COURIC: I, I, think- well, I think that those are two different questions. I think what I have said in that past is that in our culture, sexism is more socially accepted. You know, saying comments about people based on their gender, particularly in the primary process, I think was not considered as repugnant as racism. And that in this country we need to get to a point where that is offensive as well, so that’s what I said.
WALTERS: Okay, but what about you?
COURIC: For me, I think, I don’t, I think there’s some sexism of the coverage of me because, for example, my first night, I thought the newscast was strong and smart, but pretty much most people wrote that I had a white jacket on after Labor Day. [laughter] You know, those rules are so five minutes ago, by the way. And it was winter white, and PS, Armani. So it’s like exsqueeze me.
WALTERS: You know, we also hear the reports you’re leaving now, you’re leaving after the election. You have a contract for three years.

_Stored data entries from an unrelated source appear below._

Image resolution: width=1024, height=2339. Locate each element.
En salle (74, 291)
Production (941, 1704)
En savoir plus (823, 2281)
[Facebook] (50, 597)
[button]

COURIC: Five years actually.
WALTERS: Okay, so I have a simple question: Are you going to stay for five years?
COURIC: You know, I think that I’m enjoying what I’m doing now. [laughter] Is that fly back?
WALTERS: The fly!
ELISABETH HASSELBECK: It’s back.
COURIC: I’m really enjoying what I’m doing now. I really like the people I’m working with.
WALTERS: Five years?
COURIC: We’ll see, you know. We’ll see. I hope that the, you know, I mean, you have to constantly assess the situation and I think , you know, I’m enjoying it, and I think our show is really strong. We just won an Edward R. Murrow award for best newscast. So it’s nice-
JOY BEHAR: Did he wear a white jacket after Labor Day?
WALTERS: So you’re not leaving after the elections.
COURIC: No. I have no plans to be.
BEHAR: The press has been negative, though, of- a lot of negative press of you.
COURIC: Very, uh huh.
BEHAR: And it’s very hurtful I think. And how do you deal with that with your daughters?
COURIC: Well, they, you know, first of all, we don’t really pay that much attention to it.
COURIC: And, you know, my daughter Carrie is so- oh there they are! We were inside- I know- Carrie’s 12 and Ellie’s 17, she’s going to be a senior in high school next year. I can’t even believe it. We’re looking at colleges, I’m like ah!
BEHAR: We’re all growing old with all of your children.
COURIC: But Carrie once said when I was kind of bummed out about something that somebody had written that was really nasty and had nothing to do with sort of, my abilities or my journalistic capabilities. She said "mom, remember what Samantha said in ‘Sex and the City’? ‘If I listen to what every bitch in New York City said about me, I’d never leave the house.’" [laughter and applause] And I said "Carrie, you’re not watching ‘Sex and the City’ are you?" She sometimes watches with Ellie and Ellie covers her eyes and closes her ears in the inappropriate parts.